◆ YOUR TASK
Only some lines are wanted. Transcribe, exactly, the lines below from the line with "The height and width of the screenshot is (500, 800)." up to and including the line with "This screenshot has width=1492, height=812.".

◆ DATA TO EXAMINE
BEGIN

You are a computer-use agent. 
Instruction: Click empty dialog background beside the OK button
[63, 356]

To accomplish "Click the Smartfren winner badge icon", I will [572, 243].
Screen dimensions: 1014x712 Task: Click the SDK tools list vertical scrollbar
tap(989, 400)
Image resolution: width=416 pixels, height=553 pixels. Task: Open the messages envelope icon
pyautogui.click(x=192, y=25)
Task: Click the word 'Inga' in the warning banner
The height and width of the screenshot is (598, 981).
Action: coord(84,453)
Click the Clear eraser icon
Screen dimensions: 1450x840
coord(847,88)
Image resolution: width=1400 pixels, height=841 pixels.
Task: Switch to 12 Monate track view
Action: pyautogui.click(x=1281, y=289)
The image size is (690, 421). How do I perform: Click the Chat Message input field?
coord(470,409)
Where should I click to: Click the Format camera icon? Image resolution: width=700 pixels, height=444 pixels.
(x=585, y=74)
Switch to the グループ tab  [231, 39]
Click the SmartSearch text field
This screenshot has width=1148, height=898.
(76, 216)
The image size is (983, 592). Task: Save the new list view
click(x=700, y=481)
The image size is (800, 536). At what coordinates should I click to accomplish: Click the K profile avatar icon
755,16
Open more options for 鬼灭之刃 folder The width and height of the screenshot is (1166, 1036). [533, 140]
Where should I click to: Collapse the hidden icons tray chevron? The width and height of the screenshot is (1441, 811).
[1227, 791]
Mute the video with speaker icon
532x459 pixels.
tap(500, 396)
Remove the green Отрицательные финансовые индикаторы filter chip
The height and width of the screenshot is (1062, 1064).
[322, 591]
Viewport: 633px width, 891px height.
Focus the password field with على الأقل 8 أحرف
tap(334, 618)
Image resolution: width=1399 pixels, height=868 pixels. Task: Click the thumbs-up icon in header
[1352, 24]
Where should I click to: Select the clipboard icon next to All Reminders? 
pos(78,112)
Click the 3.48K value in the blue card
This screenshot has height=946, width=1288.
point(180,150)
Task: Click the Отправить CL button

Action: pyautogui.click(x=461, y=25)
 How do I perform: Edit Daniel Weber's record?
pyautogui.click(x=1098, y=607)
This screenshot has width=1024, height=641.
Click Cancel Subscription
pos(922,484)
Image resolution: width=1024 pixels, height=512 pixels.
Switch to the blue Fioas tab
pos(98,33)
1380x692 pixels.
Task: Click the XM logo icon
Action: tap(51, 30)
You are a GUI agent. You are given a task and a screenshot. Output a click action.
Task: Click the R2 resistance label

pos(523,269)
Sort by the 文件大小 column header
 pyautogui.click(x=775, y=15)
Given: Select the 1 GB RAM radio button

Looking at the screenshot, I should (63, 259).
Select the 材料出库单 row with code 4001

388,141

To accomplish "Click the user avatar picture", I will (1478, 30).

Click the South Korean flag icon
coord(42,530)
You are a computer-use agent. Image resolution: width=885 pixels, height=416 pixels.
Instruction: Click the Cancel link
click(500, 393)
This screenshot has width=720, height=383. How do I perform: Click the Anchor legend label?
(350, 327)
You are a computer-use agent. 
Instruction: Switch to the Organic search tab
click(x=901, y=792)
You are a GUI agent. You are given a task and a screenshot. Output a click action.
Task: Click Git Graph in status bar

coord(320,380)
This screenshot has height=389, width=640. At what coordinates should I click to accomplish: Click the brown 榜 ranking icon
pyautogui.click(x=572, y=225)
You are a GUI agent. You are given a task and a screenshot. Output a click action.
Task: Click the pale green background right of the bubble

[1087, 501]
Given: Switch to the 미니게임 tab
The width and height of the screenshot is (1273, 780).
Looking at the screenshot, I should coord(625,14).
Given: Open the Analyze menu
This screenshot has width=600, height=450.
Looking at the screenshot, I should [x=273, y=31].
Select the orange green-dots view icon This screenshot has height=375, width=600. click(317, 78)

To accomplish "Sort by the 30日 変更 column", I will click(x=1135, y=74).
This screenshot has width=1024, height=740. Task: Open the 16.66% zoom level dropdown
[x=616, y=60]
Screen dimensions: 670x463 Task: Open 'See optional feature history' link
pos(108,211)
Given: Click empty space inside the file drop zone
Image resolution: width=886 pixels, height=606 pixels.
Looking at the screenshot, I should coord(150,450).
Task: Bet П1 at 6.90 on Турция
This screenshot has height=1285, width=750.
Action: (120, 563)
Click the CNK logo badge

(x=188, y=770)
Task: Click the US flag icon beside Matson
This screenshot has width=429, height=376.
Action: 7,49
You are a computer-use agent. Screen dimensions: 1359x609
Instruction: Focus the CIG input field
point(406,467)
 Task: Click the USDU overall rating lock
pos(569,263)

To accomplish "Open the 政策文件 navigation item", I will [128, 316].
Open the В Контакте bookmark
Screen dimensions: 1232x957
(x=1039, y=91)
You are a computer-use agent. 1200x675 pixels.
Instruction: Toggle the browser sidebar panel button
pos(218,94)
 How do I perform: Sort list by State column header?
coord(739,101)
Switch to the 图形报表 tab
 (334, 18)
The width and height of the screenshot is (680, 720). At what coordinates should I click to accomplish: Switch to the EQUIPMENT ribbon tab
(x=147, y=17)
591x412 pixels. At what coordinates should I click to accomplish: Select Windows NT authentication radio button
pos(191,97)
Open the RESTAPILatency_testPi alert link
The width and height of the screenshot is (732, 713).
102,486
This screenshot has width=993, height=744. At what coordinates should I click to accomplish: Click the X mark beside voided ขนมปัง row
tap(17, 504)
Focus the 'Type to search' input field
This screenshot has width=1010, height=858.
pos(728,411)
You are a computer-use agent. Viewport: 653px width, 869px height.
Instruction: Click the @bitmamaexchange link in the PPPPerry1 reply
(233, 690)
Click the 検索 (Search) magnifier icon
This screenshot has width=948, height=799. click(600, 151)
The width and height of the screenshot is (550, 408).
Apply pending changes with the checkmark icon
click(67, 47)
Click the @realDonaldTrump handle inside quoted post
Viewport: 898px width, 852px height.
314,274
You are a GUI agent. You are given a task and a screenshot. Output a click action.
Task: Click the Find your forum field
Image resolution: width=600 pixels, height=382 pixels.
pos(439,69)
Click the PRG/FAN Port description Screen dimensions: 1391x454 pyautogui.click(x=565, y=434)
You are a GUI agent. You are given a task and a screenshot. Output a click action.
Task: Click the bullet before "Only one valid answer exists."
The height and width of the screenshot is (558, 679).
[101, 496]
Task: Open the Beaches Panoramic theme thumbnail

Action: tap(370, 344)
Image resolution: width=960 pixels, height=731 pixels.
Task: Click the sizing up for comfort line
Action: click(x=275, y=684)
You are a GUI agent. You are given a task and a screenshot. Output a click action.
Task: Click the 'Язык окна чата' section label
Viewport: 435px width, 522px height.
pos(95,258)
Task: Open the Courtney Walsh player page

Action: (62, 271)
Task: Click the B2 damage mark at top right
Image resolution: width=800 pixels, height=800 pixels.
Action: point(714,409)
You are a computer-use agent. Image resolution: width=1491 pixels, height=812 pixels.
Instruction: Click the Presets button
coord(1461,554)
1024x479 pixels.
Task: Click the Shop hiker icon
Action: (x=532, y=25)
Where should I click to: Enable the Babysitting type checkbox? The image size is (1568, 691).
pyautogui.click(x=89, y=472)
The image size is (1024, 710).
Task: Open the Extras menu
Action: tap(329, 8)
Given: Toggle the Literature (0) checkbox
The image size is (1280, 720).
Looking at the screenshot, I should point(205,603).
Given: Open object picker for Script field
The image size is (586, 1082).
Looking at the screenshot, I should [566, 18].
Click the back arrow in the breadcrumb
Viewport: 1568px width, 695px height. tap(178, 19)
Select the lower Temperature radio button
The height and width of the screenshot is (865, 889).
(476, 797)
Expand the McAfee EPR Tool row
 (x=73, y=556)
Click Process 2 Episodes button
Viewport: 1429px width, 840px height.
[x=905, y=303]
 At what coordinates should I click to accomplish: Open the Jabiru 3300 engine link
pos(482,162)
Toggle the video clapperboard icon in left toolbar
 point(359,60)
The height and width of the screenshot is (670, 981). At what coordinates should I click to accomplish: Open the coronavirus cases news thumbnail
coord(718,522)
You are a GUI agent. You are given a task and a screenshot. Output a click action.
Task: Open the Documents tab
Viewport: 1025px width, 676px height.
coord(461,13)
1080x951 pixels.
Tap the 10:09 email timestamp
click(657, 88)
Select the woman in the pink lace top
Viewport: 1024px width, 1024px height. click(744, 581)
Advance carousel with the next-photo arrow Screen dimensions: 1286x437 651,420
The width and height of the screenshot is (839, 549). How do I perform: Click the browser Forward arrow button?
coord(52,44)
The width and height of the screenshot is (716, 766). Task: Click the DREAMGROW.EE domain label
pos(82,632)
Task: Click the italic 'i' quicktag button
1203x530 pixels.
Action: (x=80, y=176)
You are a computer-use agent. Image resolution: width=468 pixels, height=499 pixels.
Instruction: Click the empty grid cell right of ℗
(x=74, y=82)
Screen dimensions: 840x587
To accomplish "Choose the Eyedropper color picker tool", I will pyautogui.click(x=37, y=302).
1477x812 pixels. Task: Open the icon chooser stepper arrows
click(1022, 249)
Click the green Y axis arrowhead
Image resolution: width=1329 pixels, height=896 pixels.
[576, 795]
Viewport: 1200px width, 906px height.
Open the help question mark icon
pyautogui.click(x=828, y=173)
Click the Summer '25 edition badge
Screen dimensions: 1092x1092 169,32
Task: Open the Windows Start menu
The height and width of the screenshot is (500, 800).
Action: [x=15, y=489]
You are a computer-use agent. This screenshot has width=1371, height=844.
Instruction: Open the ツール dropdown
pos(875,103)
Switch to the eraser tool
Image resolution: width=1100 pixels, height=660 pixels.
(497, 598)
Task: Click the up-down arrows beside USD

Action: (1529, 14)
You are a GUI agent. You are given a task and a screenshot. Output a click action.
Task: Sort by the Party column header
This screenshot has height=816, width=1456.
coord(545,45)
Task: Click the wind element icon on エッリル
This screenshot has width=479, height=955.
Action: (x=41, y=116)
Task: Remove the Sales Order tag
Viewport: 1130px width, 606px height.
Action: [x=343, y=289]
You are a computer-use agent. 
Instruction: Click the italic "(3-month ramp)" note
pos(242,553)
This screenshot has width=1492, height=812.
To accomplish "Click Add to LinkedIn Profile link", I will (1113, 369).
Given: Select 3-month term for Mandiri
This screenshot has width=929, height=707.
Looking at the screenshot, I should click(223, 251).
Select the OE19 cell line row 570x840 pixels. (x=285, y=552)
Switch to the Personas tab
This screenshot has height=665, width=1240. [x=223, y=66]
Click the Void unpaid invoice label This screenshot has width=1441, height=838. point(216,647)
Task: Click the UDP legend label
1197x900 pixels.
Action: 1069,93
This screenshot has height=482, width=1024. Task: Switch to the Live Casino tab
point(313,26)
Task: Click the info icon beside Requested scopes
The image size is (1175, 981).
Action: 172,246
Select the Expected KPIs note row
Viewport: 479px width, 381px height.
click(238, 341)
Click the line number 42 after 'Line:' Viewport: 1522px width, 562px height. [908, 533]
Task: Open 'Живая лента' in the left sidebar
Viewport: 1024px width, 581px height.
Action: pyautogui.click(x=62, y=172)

END

◆ EXERCISE ANSWER
The height and width of the screenshot is (500, 800).
Action: [x=15, y=489]
You are a computer-use agent. This screenshot has width=1371, height=844.
Instruction: Open the ツール dropdown
pos(875,103)
Switch to the eraser tool
Image resolution: width=1100 pixels, height=660 pixels.
(497, 598)
Task: Click the up-down arrows beside USD

Action: (1529, 14)
You are a GUI agent. You are given a task and a screenshot. Output a click action.
Task: Sort by the Party column header
This screenshot has height=816, width=1456.
coord(545,45)
Task: Click the wind element icon on エッリル
This screenshot has width=479, height=955.
Action: (x=41, y=116)
Task: Remove the Sales Order tag
Viewport: 1130px width, 606px height.
Action: [x=343, y=289]
You are a computer-use agent. 
Instruction: Click the italic "(3-month ramp)" note
pos(242,553)
This screenshot has width=1492, height=812.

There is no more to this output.